A reportagem teve acesso à carta, enviada no último dia 18 e inicialmente revelada por jornais locais. O documento disparou um clima de perseguição e estresse entre o corpo diplomático argentino, no qual muitos dos diplomatas afirmam se sentir preocupados e pisando em ovos.
Para alguns, é um cenário que faz lembrar o que Jair Bolsonaro (PL) imprimiu no Ministério das Relações Exteriores do Brasil em sua Presidência. Ainda assim, mesmo que tenha colocado alguns diplomatas na geladeira e ideologizado a pasta, o ex-presidente não enviou comandos claros como este de Milei.
O episódio da carta causou surpresa e vem na esteira de mudanças constantes na chancelaria argentina, a cargo de Diana Mondino, e que podem ser sentidas inclusive no trato com a imprensa, com diplomatas mais receosos em falar, mesmo que no tradicional “off the record”, jargão jornalístico que se refere a quando um entrevistado compartilha informações sem expor sua identidade.
Indicados da Casa Rosada têm sido introduzidos em postos-chaves da chancelaria. Ainda que aliada de primeira hora de Milei, Mondino, que também é economista, havia elevado diplomatas de carreira para os principais cargos, sem indicações políticas. Não durou muito.

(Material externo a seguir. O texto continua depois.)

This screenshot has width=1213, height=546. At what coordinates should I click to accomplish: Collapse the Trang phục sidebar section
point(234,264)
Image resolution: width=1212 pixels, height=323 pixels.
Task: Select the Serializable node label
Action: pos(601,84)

Na carta aos diplomatas, o argentino diz que, como expôs em sua intervenção na Assembleia-Geral da ONU, em Nova York, no mês passado, “a Agenda 2030 não é nada mais que um programa supranacional de governo de corte socialista que pretende resolver os problemas com soluções que vão contra a soberania dos Estados e violam o direito à vida, à liberdade e à propriedade das pessoas”.
Essa cartilha global com planos para um mundo mais sustentável, como igualdade de gênero e redução da pobreza, vem sendo alvo preferencial da diplomacia de Milei, em um aceno à sua base ultraliberal em momentos de popularidade cambaleante.
Isso ficou claro, por exemplo, na última cúpula do Mercosul, realizada no Paraguai. Milei não foi, mas em seu lugar a diplomacia argentina vetou todo e qualquer texto que falasse de justiça social e igualdade para as mulheres, temas quase consensuais até então. O Brasil fez frente e reclamou na ocasião.
Antes, também nos corredores da OEA (Organização dos Estados Americanos), em Washington, a diplomacia argentina se esquivou de quaisquer declarações sobre o tema e tentou derrubá-las.
Milei segue na carta: “Devem ser valorizadas ideias que dizem que todos os cidadãos nascem livres e iguais na lei, que temos direitos inalienáveis outorgados pelo criador: à vida, à liberdade e à propriedade”.
Então, dá a palavra final ao dizer que se retire quem não está de acordo.
“Essa nova doutrina implica que nenhum funcionário dessa administração nem quem representa a Argentina no exterior deve acompanhar projetos, declarações ou resoluções que estabeleçam violações ao direito à vida, à liberdade e à propriedade.”
O mais recente conflito envolvendo Buenos Aires se deu em uma das reuniões preparatórias para o G20, em Brasília. O grupo aprovou um texto sobre equidade para as mulheres que, em linhas gerais, reconhecia que meninas e mulheres têm barreiras adicionais na sociedade e que é preciso promover equidade. A Argentina foi o único país a pular do barco.
Milei enviou uma carta ao presidente Lula (PT) há algumas semanas na qual confirma que irá à cúpula do G20 no Rio de Janeiro em novembro, acabando com as dúvidas sobre um possível encontro entre os dois líderes, que não têm boa relação. O argentino disse que irá para contribuir. O caráter da contribuição será visto no próximo mês.